▶ _PROVIDED MATERIAL_
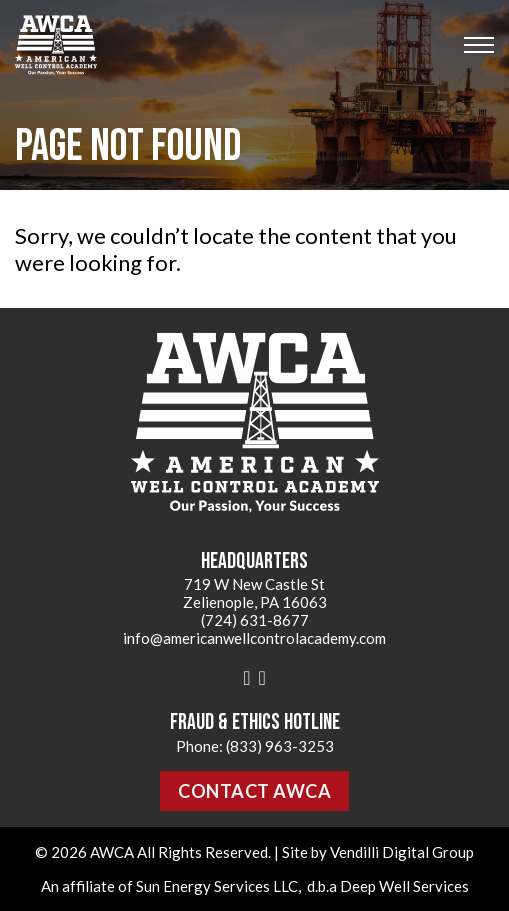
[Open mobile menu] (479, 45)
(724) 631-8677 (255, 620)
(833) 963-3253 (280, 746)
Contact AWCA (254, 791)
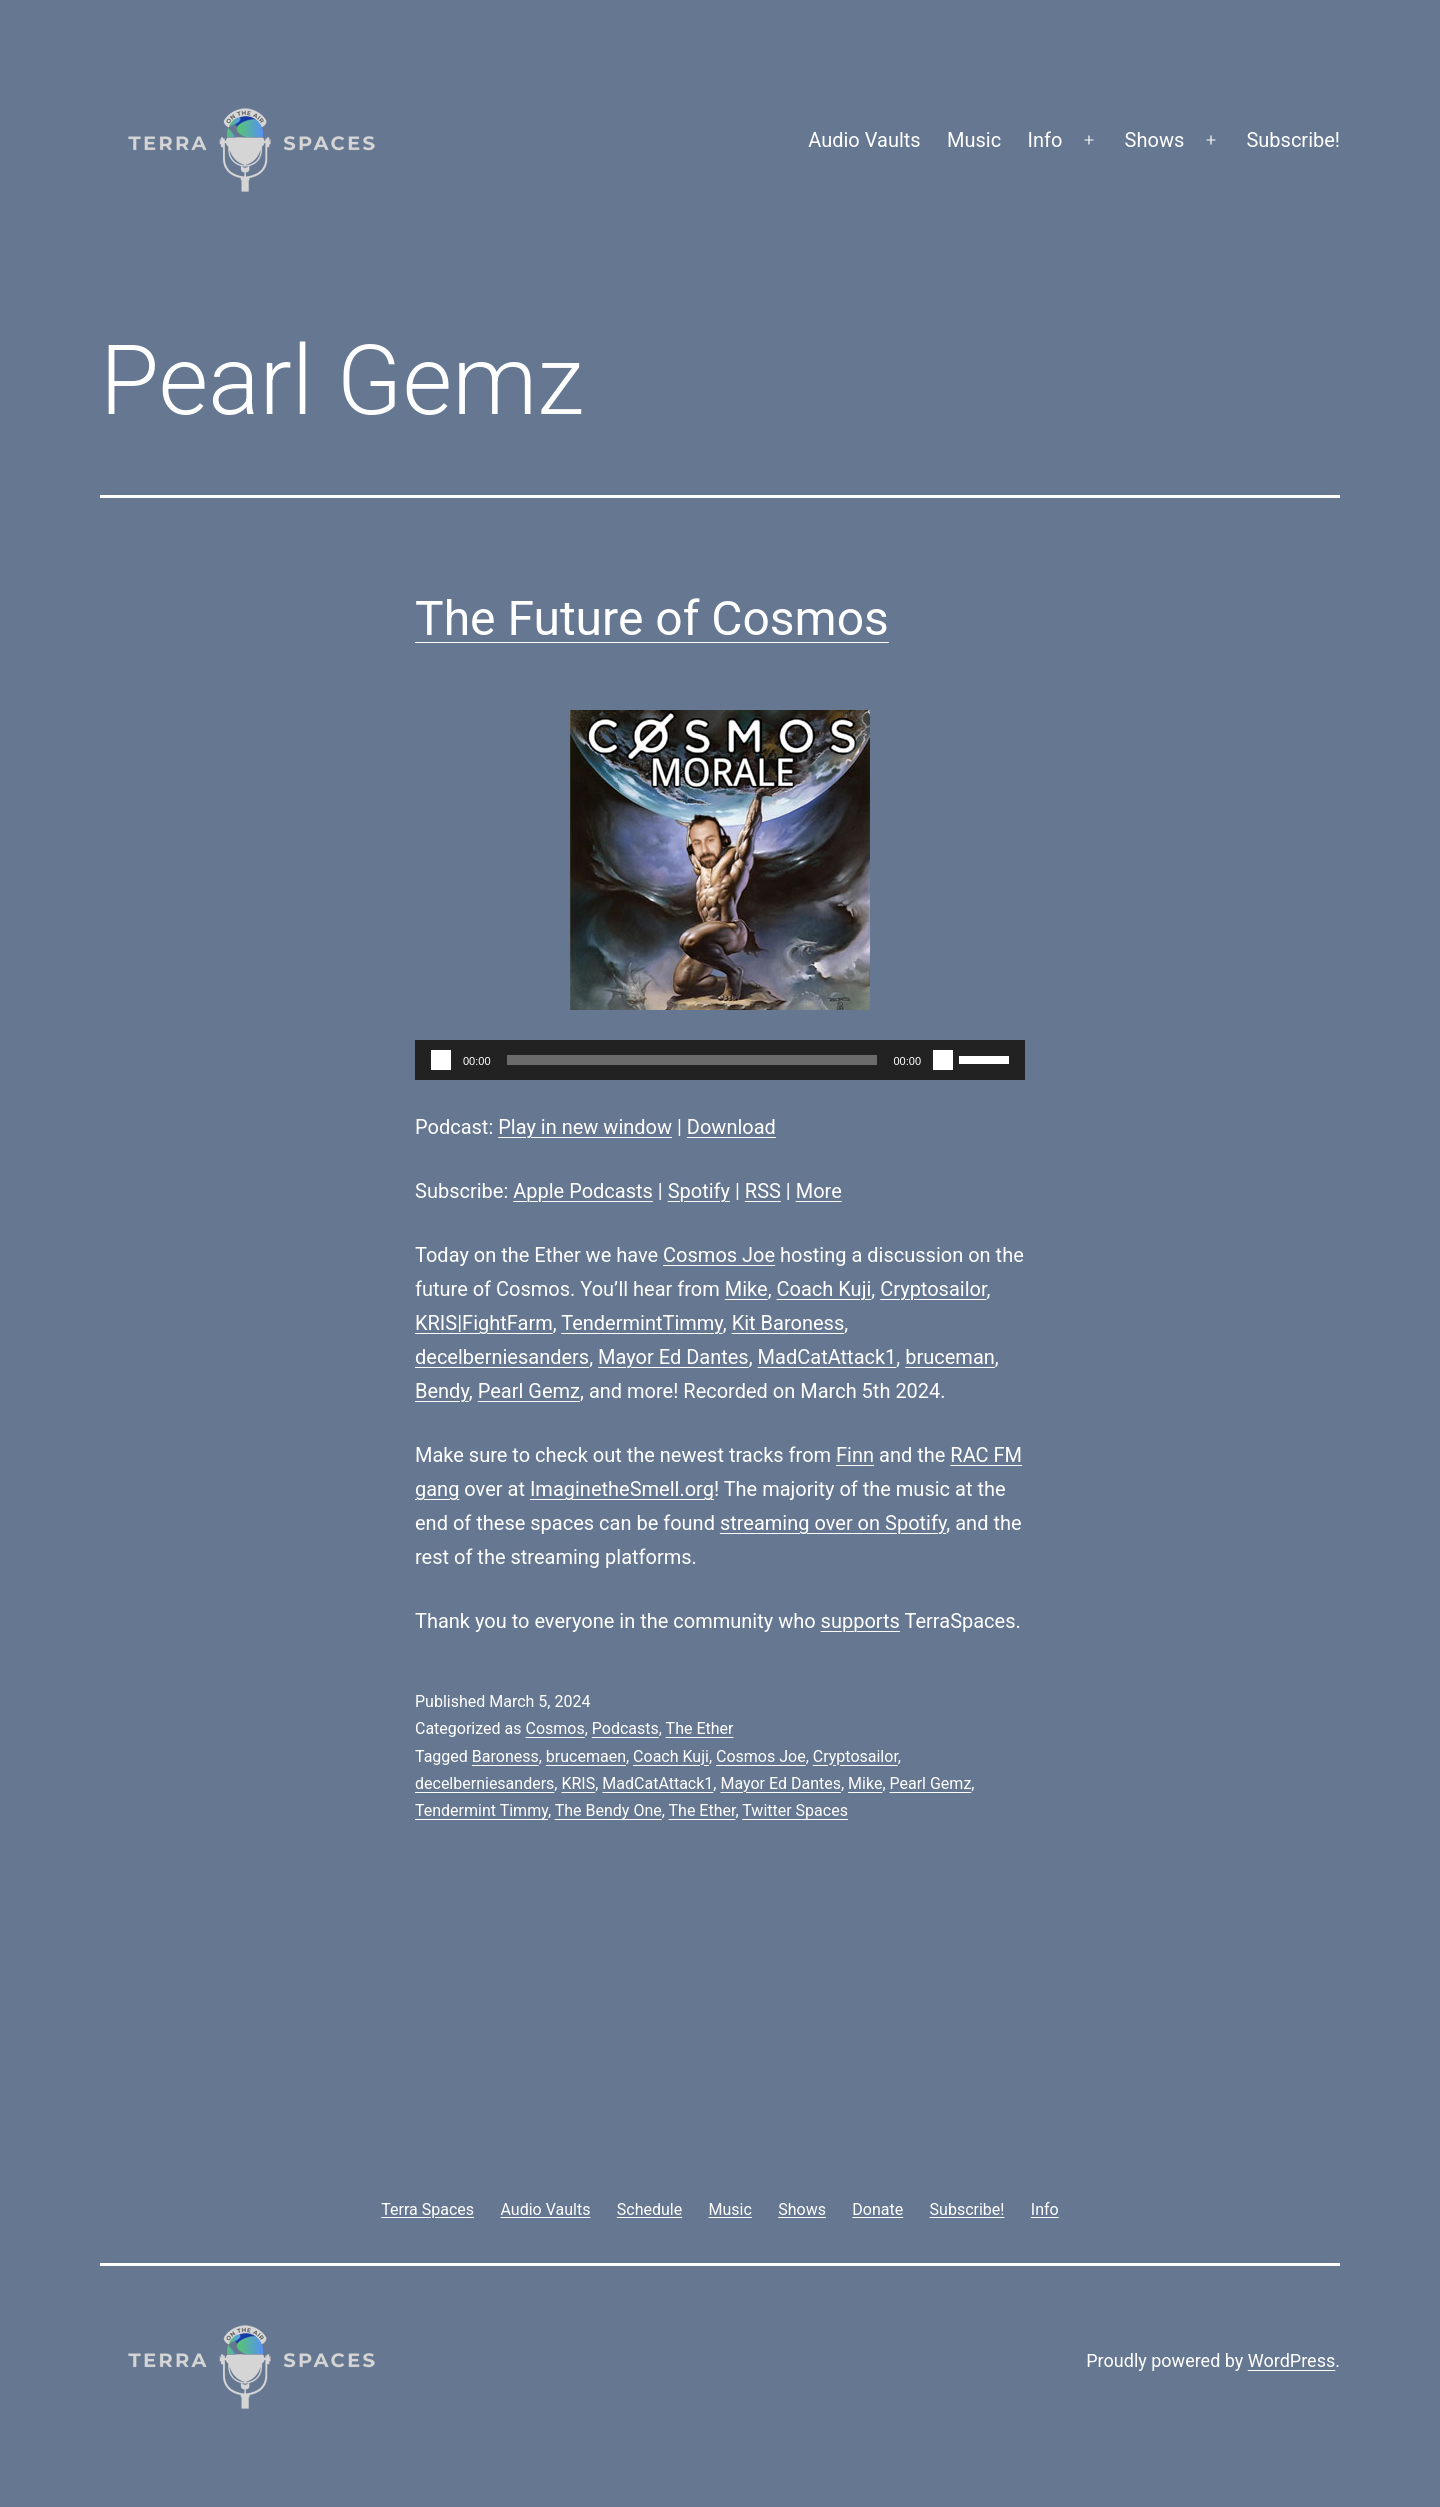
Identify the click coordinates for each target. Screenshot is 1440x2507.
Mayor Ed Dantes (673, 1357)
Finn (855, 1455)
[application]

▶ _THE EXERCISE_
Put every line of the listing above into a Markdown table with the columns No. and Entry, numbering the rows in order and skipping blank lines. Leave the pictures out.

▶ _THE ANSWER_
| No. | Entry |
|---|---|
| 1 | [Open mobile menu] (479, 45) |
| 2 | (724) 631-8677 (255, 620) |
| 3 | (833) 963-3253 (280, 746) |
| 4 | Contact AWCA (254, 791) |
| 5 | Identify the click coordinates for each target. Screenshot is 1440x2507. |
| 6 | Mayor Ed Dantes (673, 1357) |
| 7 | Finn (855, 1455) |
| 8 | [application] |